Who benefits from cable bills?

HAMPTON – Two bills introduced in Congress that aim to provide residents the freedom of choice in cable television have some municipalities up in arms.
Town Manager James Barrington told selectmen that the bills have the potential to eliminate funds for the operation of Channel 22.

The bills, S 1504 and HR 3146, have been introduced at the urging of telephone companies trying to break into the cable market.

Currently, residents can only purchase cable television service from a company that has acquired an exclusive franchise in their town. In Hampton, the company is Comcast.

The bill would eliminate that requirement of a franchise agreement with a town, allowing other companies to come into town and offer their services.

Barrington learned about the proposed legislation from the New Hampshire Municipal Association (NHMA), which sent out an alert to all municipalities.

“These are bad pieces of legislation that will help the cable TV industry at the expense of the nation’s taxpayers,” Barrington said.

The NHMA alert was launched by another alert sent by attorney John Pestile, who represents municipalities across the country on cable and telecommunications matters.

According to Pestile, there are many deficiencies in the bills.

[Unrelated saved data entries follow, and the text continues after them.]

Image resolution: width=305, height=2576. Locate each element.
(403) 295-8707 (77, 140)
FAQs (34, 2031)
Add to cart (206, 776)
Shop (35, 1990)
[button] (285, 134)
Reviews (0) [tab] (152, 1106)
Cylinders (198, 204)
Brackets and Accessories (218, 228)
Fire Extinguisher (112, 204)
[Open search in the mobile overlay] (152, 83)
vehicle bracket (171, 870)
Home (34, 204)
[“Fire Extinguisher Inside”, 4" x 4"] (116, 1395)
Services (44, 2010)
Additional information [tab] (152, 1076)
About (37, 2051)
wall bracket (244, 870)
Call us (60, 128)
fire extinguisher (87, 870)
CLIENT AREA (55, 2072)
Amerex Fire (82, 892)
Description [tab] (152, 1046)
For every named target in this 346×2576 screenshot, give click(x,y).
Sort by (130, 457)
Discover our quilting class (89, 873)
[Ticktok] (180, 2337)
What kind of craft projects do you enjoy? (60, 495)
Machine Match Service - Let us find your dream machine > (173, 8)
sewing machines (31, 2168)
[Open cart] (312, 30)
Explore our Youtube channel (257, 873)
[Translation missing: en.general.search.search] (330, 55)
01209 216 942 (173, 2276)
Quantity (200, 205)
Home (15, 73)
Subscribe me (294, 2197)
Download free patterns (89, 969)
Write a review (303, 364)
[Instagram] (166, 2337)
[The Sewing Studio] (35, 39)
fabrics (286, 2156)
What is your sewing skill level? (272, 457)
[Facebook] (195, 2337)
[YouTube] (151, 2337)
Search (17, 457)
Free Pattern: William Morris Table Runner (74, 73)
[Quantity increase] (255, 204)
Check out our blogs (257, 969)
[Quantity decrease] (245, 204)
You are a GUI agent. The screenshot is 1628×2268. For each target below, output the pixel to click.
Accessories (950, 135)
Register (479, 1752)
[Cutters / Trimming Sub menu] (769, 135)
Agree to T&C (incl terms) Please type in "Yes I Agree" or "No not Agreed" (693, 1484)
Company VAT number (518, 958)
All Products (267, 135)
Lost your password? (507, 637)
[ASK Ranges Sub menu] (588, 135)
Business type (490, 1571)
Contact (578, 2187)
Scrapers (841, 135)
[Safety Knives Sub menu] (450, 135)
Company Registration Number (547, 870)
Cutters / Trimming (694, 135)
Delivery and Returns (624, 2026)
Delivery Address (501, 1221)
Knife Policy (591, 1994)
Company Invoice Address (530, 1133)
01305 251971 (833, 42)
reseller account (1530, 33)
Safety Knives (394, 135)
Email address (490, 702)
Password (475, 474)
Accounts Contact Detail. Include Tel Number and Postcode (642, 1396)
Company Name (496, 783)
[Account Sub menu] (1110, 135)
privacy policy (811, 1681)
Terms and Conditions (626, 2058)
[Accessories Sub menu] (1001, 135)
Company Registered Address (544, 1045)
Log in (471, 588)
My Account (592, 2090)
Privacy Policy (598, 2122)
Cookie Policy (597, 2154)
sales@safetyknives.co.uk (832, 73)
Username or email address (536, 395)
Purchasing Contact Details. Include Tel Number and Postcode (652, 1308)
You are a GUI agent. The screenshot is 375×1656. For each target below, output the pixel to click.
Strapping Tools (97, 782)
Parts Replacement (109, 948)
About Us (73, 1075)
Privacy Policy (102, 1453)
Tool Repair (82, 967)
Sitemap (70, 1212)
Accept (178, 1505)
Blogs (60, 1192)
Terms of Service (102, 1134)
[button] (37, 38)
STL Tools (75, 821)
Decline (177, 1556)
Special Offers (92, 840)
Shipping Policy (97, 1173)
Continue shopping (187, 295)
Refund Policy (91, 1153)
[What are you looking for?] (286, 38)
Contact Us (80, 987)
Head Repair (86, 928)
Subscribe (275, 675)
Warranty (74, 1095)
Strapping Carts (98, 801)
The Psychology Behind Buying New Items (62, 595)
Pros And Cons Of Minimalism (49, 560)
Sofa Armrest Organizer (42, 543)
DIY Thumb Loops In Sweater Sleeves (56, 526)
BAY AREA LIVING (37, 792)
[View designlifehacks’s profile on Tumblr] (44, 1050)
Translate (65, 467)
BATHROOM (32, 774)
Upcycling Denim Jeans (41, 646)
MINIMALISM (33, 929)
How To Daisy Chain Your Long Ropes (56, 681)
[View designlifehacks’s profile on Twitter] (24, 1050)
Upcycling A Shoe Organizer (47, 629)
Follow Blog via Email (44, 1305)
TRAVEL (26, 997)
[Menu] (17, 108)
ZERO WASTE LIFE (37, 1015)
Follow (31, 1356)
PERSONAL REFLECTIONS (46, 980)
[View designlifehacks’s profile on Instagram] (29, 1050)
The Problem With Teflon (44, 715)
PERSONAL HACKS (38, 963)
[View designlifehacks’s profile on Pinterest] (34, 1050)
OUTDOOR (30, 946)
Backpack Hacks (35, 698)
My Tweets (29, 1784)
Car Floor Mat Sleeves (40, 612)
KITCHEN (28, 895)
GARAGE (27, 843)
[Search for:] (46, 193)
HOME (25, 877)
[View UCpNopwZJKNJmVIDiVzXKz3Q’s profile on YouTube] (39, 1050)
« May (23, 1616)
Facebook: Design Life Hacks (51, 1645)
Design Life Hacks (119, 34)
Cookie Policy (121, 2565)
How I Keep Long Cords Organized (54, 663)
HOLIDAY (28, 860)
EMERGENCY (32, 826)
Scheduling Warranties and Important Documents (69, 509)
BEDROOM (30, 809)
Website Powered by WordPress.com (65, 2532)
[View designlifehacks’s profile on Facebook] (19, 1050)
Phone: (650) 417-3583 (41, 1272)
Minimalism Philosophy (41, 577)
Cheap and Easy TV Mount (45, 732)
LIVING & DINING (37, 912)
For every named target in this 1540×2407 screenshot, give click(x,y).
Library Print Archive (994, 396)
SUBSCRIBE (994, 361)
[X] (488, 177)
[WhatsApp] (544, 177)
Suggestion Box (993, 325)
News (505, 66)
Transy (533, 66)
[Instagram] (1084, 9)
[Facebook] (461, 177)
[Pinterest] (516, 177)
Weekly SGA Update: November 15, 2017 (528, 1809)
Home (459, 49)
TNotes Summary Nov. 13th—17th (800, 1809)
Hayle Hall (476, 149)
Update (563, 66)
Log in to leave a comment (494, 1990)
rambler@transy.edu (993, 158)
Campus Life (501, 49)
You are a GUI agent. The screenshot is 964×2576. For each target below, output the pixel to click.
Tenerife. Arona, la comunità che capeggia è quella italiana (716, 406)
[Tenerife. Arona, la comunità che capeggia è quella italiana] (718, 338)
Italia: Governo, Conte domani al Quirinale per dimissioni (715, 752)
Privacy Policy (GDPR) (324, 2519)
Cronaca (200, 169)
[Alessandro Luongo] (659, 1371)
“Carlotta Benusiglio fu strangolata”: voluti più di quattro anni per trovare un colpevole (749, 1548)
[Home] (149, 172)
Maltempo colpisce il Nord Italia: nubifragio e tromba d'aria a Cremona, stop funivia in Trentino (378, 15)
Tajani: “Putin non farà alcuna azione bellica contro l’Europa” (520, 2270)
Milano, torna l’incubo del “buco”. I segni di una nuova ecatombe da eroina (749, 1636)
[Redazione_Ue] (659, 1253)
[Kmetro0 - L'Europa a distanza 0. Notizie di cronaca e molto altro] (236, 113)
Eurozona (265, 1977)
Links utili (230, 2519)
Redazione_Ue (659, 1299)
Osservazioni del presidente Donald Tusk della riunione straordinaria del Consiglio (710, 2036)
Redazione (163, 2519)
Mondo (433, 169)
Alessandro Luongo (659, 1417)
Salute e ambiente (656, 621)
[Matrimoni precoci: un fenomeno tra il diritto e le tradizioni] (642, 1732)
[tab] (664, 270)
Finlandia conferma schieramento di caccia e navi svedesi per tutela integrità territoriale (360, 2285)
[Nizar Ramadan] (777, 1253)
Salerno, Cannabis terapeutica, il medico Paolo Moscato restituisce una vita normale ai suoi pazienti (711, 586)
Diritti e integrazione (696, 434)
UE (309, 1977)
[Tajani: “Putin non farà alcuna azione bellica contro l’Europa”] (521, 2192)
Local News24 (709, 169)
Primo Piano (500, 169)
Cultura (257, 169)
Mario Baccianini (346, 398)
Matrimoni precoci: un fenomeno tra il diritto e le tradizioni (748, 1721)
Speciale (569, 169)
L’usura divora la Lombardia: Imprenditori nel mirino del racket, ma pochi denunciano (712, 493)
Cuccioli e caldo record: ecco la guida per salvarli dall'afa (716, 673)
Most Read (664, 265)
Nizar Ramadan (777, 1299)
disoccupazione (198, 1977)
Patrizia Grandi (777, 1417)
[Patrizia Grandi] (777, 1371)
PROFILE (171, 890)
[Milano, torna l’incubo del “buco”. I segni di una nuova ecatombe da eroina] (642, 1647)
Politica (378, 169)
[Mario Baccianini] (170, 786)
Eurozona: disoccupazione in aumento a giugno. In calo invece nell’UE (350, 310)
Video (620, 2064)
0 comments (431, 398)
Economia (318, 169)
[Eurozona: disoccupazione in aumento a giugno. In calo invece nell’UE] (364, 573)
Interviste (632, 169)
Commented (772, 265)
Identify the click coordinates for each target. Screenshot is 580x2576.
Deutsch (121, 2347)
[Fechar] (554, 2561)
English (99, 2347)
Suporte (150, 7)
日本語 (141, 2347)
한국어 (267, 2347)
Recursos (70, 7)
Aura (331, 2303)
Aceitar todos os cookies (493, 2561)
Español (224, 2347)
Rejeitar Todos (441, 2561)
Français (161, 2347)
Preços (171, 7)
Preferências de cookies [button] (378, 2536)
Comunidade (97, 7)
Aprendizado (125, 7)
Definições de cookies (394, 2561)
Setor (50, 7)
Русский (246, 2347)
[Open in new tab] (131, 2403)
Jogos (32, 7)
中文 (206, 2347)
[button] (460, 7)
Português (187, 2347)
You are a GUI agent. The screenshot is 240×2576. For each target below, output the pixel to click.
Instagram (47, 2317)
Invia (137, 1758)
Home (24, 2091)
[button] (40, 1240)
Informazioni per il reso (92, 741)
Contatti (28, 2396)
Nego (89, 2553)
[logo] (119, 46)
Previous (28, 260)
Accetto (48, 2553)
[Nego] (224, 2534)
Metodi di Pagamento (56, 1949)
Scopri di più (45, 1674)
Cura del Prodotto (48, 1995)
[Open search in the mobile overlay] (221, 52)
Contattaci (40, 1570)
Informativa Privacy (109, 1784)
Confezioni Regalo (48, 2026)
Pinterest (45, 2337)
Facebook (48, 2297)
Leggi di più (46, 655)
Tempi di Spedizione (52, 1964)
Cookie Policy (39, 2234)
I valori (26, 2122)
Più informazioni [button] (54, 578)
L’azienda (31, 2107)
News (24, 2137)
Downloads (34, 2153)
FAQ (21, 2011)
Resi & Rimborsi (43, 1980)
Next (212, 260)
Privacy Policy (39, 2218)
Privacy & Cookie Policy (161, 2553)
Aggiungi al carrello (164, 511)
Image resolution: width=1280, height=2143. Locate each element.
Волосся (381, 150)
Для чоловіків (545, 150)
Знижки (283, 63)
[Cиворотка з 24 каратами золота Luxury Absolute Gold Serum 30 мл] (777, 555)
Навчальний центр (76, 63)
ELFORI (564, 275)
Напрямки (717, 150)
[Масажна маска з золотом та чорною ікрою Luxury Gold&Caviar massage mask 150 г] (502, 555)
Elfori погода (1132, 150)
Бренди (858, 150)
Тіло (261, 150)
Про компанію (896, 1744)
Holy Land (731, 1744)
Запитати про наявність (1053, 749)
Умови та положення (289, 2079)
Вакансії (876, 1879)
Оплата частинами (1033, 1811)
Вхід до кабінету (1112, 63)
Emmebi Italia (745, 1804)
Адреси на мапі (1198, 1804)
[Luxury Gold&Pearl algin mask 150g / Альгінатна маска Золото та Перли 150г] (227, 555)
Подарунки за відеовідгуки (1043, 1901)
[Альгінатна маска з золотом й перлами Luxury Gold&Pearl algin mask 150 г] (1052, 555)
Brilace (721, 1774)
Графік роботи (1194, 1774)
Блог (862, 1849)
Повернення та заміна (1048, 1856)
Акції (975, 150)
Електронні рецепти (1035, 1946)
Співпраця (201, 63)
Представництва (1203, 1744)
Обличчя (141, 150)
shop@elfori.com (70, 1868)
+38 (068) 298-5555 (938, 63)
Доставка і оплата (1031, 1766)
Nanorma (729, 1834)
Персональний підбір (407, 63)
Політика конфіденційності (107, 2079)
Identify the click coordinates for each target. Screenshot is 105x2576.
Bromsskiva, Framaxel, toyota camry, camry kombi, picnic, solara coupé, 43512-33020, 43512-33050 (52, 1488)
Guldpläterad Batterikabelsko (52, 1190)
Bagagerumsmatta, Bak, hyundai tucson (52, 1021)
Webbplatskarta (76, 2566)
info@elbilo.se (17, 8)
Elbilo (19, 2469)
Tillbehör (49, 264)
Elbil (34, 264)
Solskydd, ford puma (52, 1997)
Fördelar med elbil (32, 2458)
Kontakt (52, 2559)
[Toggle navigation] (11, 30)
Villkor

Both bills have a clause that cable companies would still have to pay the local government a franchise fee and provide channels for government access, but it doesn’t include financial support for government channels or offer any ways to ensure that the fees due are paid.

Pestile said the Senate bill has language that could allow phone companies that decide to provide cable to claim they do not have to pay any fees. The bills may also allow cable companies that decide to provide phone service to claim that they are now phone companies and are therefore exempt from the cable franchise requirement.

“If successful, Hampton would lose over $125,000 per year that offsets our tax rate, and another $40,000 per year that funds the operations of Channel 22,” Barrington said.

Proponents of the legislation say that is not the case.

FreedomWorks, a national organization fighting for lower taxes, less government and more freedom, is running a national campaign in support of the bills. It says that competitive providers are required to pay the same franchise fees currently paid.

If the bills pass, they say consumers will be able to pick from a wider range of options, including those that offer more local or special-interest programming and cheaper prices.

Instead of just having Comcast, consumers can pick another provider that may be cheaper than the one they currently have.

Barrington said this bill is being supported by the same lobby that convinced Congress in the early 1990s to deregulate the cable TV industry on the theory that it would create competition, improve services and hold down prices.

“The past 15 years have demonstrated exactly the opposite results in the cable TV industry,” Barrington said. “In practical application, companies do not compete against one another in small markets. We’ve seen rates increase every year; the scheduling lineup changes at least as often as the rates.”

Barrington urged citizens to call their congressmen and senators to vigorously oppose the bills.